TGI MELUN (ch. 1 cab. 1), 2 avril 2004
CERCLAB/CRDP - DOCUMENT N° 509
TGI MELUN (ch. 1 cab. 1), 2 avril 2004 : RG n° 02/04128 ; jugement n° 04/199
(sur appel CA Paris (5e ch. A), 17 janvier 2007 : RG n° 04/13320)
Extrait : « Attendu qu'en l'absence d'indivisibilité des contrats expressément exclue par les clauses contractuelles et non contraires à l'économie générale du contrat, le CE CITAIX, qui les a signées en toute connaissance de cause et ne peut arguer d'une erreur que rien ne vient justifier, est mal fondé à se prévaloir d'une exception d'inexécution contre la société FONTEX, fournisseur de prestations de service, pour l'opposer au bailleur et justifier le non paiement des loyers dus alors même que l'obligation de délivrance et d'entretien n'incombe pas au bailleur ».

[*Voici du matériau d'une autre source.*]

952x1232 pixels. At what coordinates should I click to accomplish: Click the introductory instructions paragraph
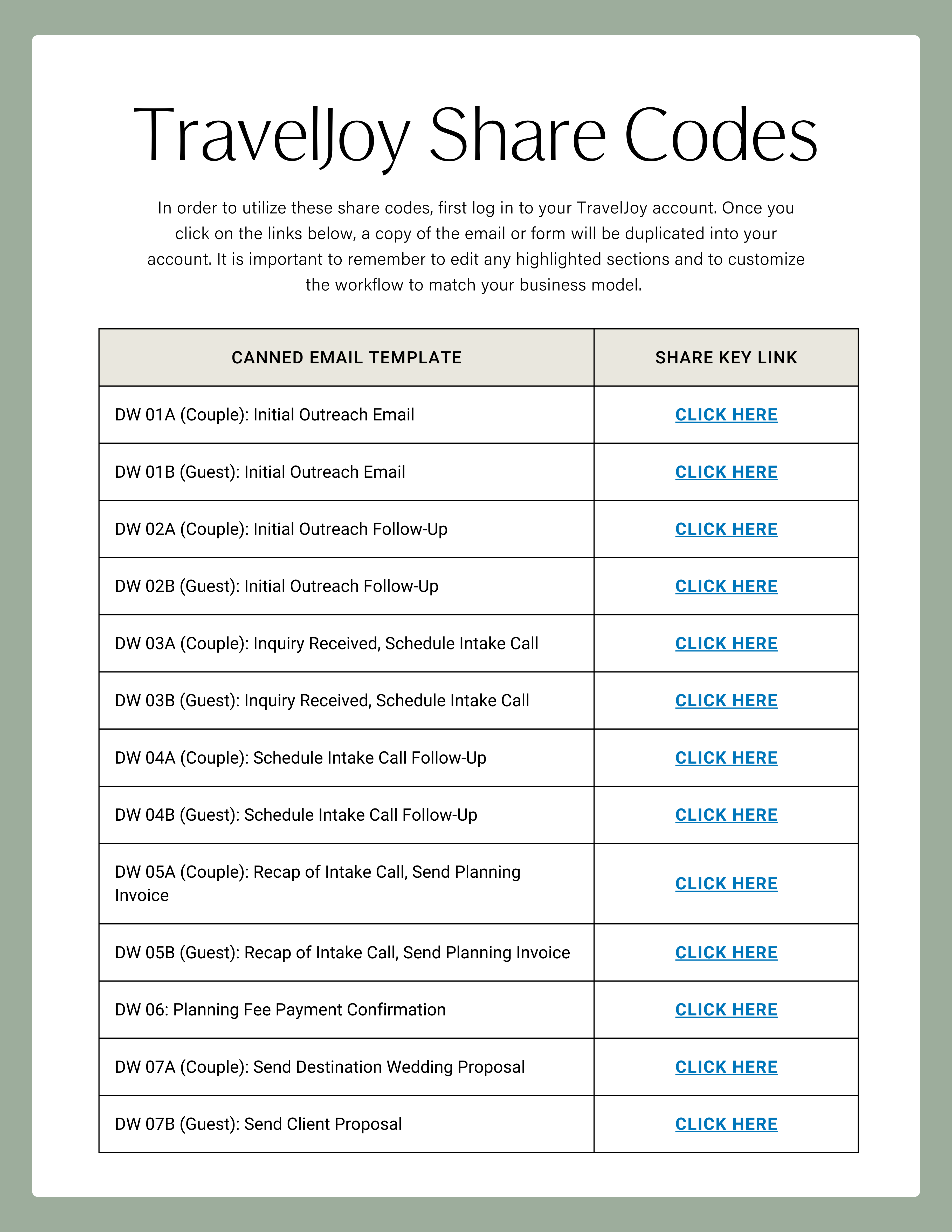476,246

TRIBUNAL DE GRANDE INSTANCE DE MELUN
CHAMBRE 1 CABINET 1
JUGEMENT DU 2 AVRIL 2004
ÉLÉMENTS D’IDENTIFICATION DE LA DÉCISION (N.B. : mention ne figurant pas sur l’original)
RG n° 02/04128. Jugement n° 04/199.
DEMANDEUR :
COMITÉ D'ENTREPRISE CITAIX
représenté par son Secrétaire Monsieur X. [adresse], Représenté par Maître PREVOST-BOBILLOT, Avocat au Barreau de MELUN ;
DÉFENDEUR :
SA PARFIP FRANCE
[adresse], Représentée par la SCP FRANCOIS, GILLET, BOURICARD, Avocats postulant au Barreau de MELUN, et Maître SAGNES-JIMENEZ, Avocat plaidant du Barreau de BOURG EN BRESSE ;
[minute page 2] COMPOSITION DU TRIBUNAL :
Président : Caroline FEVRE
Assesseur : Jean DE KEATING HART
Assesseur : Béatrice FOUCHARD-TESSIER
GREFFIER : Sylvie VARGA
DÉBATS : A l'audience publique tenue le 9 janvier 2004, les Avocats des Parties ont été entendus en leurs plaidoiries.

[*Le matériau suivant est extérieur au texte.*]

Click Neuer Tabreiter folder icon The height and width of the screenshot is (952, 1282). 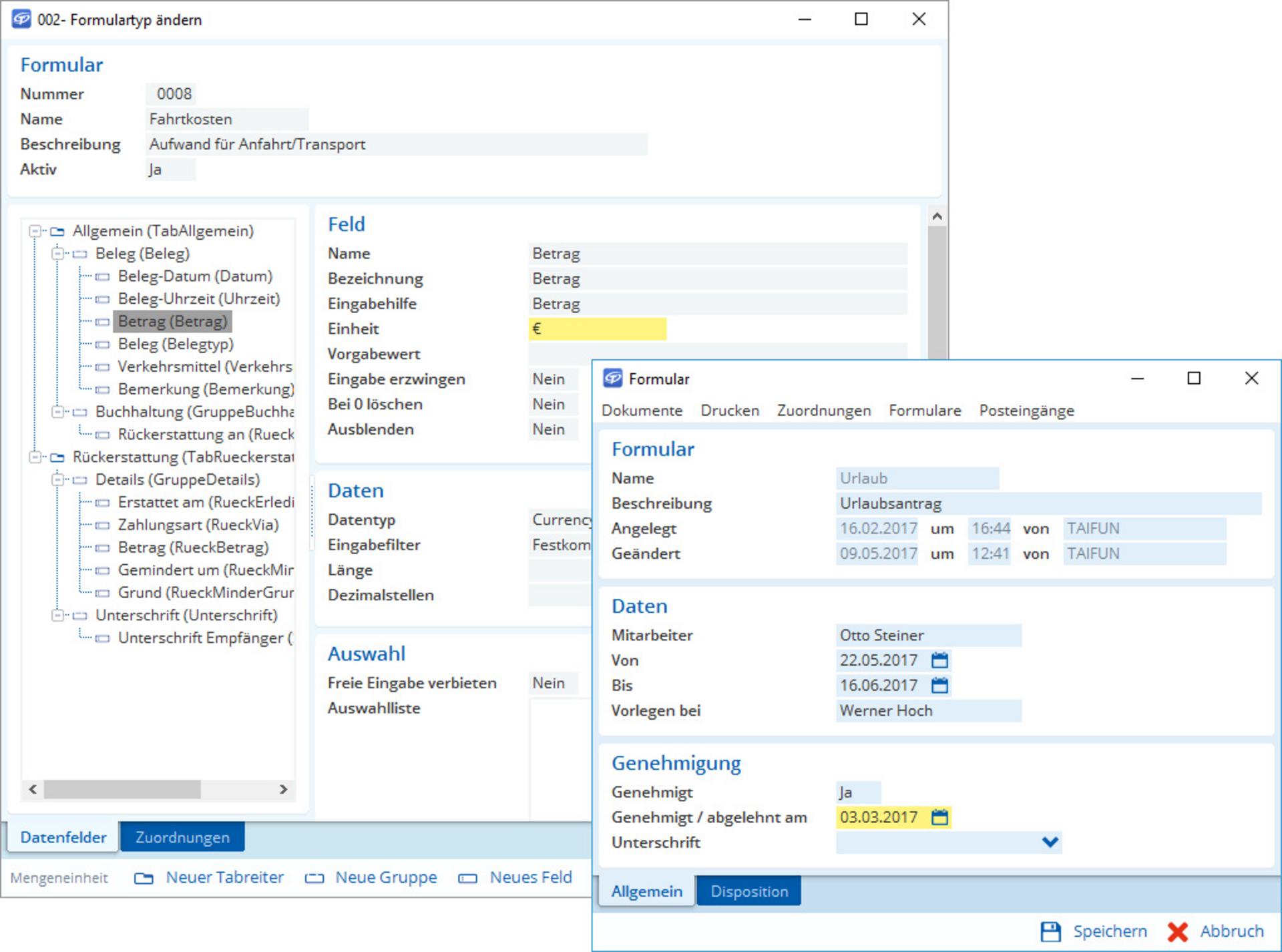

A cette audience l'affaire a été mise en délibéré au 5 mars 2004, puis à cette date le délibéré a été prorogé au DEUX AVRIL DEUX MIL QUATRE.
DÉCISION : Contradictoire, en premier ressort, prononcée publiquement par Caroline FEVRE, Vice-Président, qui a signé la minute avec Sylvie VARGA, Greffier, le DEUX AVRIL DEUX MIL QUATRE.

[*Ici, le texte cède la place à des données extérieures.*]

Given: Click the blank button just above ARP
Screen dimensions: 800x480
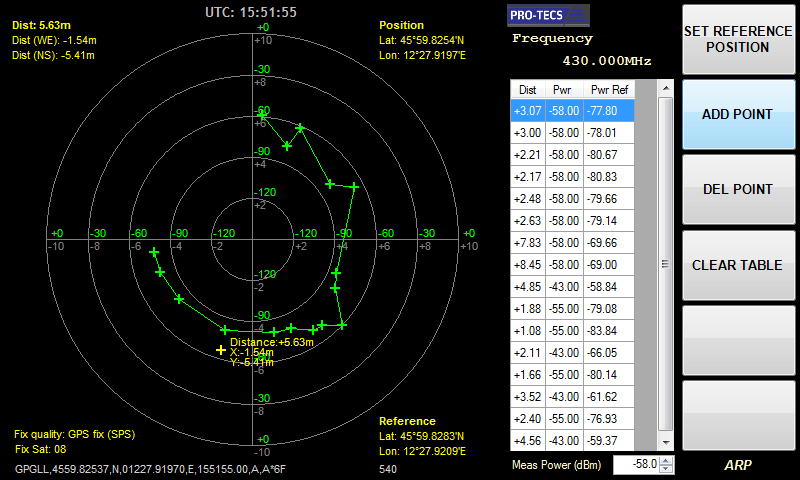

EXPOSÉ DU LITIGE (N.B. : mention ne figurant pas sur l’original)
[minute page 3] I - OBJET DU LITIGE :
Vu l'assignation en date du 25 novembre 2002 délivrée par le comité d'entreprise CITAIX, représenté par son secrétaire : Monsieur X., contre la société PARFIP FRANCE afin de voir :
- constater que Monsieur X., secrétaire du comité d'entreprise est dûment mandaté pour ester en justice dans le cadre de la présente instance laquelle répond aux exigences de l'article L. 432-1 du Code du Travail,
- recevoir le CE CITAIX en son action,
- constater la résolution des contrats indivisibles conclus le 14 janvier 2002,
- ordonner l'exécution provisoire,
- condamner la société PARFIP à lui verser la somme de 1.520 euros en application de l'article 700 du Nouveau Code de Procédure Civile;
Vu les dernières conclusions récapitulatives en réponse déposées au greffe le 9 septembre 2003 par la société PARFIP tendant au rejet de l'ensemble des demandes du CE CITAIX compte tenu du caractère indépendant du contrat de location et du contrat de prestation de services et à voir :
- constater la résiliation du contrat de location en date du 14 janvier 2002 pour défaut de paiement des loyers à compter du 1er mars 2002 par le CE CITAIX,
- condamner le CE CITAIX à lui payer la somme de 64.029,47 euros au titre des sommes dues en vertu du contrat avec intérêts au taux légal à compter du 30 avril 2002,
- condamner le CE CITAIX à lui restituer les matériels loués à son siège social et aux frais de ce dernier,
- condamner la CE CITAIX à lui verser la somme de 1.500 euros en application de l'article 700 du Nouveau Code de Procédure Civile,
- ordonner l'exécution provisoire ;
Vu les conclusions en réplique récapitulatives déposées au greffe le 21 octobre 2003 par le CE CITAIX reprenant des demandes principales en se fondant sur les articles 1134, 1135 et 1142 du Code Civil et sollicitant, à titre subsidiaire, la réduction de la clause pénale en application de l'article 1152 du Code Civil et l'octroi de délais de paiement sur deux ans en application de l'article 1244-1 du Code Civil ;
Vu l'ordonnance de clôture de la procédure en date du 11 décembre 2003 ;
MOTIFS (justification de la décision) (N.B. : mention ne figurant pas sur l’original)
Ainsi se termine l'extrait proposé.